Was für benzinbetriebene Laubsauger gilt, trifft ebenso auf Benzin-Laubbläser zu: Ihre hohe Leistung und reine Blasfunktion machen sie ideal für weitläufige Grundstücke mit vielen Bäumen, wo eine große Menge Laub anfällt. Aufgrund der Flächengröße und fehlender Stromversorgung sind Akku- oder elektrisch betriebene Modelle hier eher ungeeignet.Auch bei kleineren Flächen, vor allem im Garten, erfreuen sich Benziner großer Beliebtheit, da das lästige Verlegen von Verlängerungskabeln entfällt und zudem keine ständigen Akku-Ladepausen nötig sind. Mit ihrem kraftvollen Motor bringen Benzin-Geräte zudem auch feuchtes und fest anhaftendes Laub effizient zum Verschwinden.
Benzinbetriebene Geräte für den Hausgebrauch
Zahlreiche Benzin-Modelle für den privaten Gebrauch, die oft über eine zusätzliche Saug- und Häckselfunktion verfügen, sind für sehr große Flächen weniger gut geeignet. Das liegt vor allem daran, dass man den Fangsack häufig entleeren muss. Für mittlere Grundstücke, bei denen ein Netzwerk- oder Akku-Betrieb nicht möglich ist, sind sie hingegen eine solide Wahl. Die Hersteller bieten sowohl handgeführte als auch rückengetragene Varianten an, bei denen Saugen und Häckseln bereits integriert sind oder nachgerüstet werden können.
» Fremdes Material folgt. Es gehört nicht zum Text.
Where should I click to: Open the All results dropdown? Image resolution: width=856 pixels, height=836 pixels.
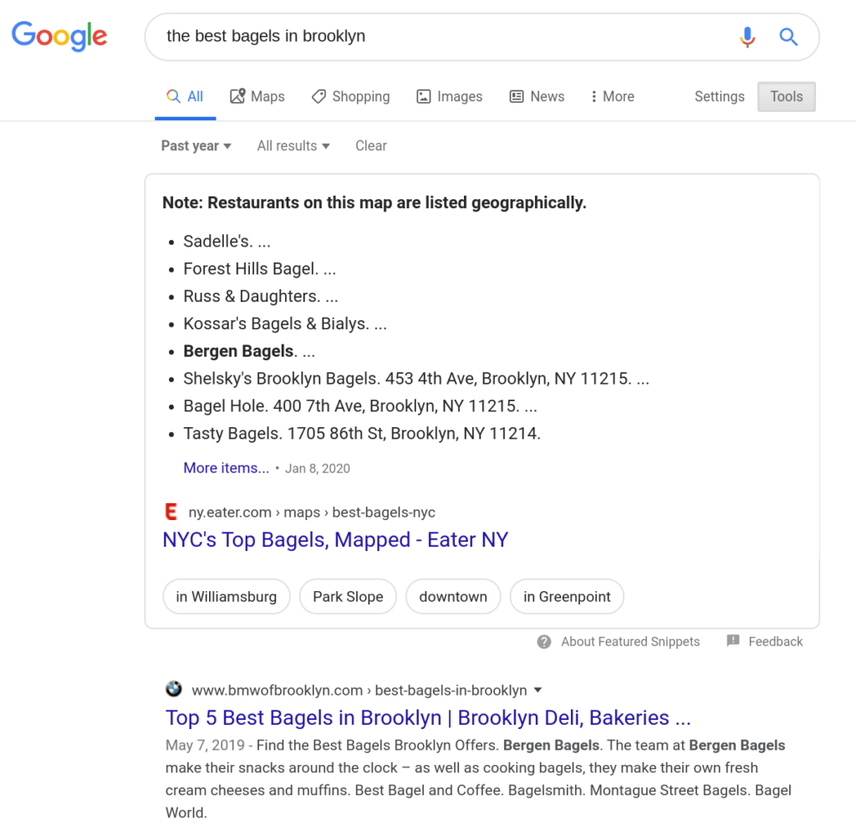tap(292, 145)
Achten Sie bei größeren Bläsern ohne Tragegestell unbedingt auf einen mitgelieferten Gurt, denn ohne Unterstützung macht das Gewicht den Einsatz schnell anstrengend.Je nach Bedarf sind Geräte mit einer Blasgeschwindigkeit von 180 bis 210 Kilometern pro Stunde meist ausreichend. Wenn Sie allerdings feuchtes Laub und kleine Äste beseitigen wollen, ist eine höhere Leistung von Vorteil. Bei komfortableren Modellen ist es oft möglich, die Gebläsestärke stufenlos per Drehzahlregler an die jeweilige Situation anzupassen.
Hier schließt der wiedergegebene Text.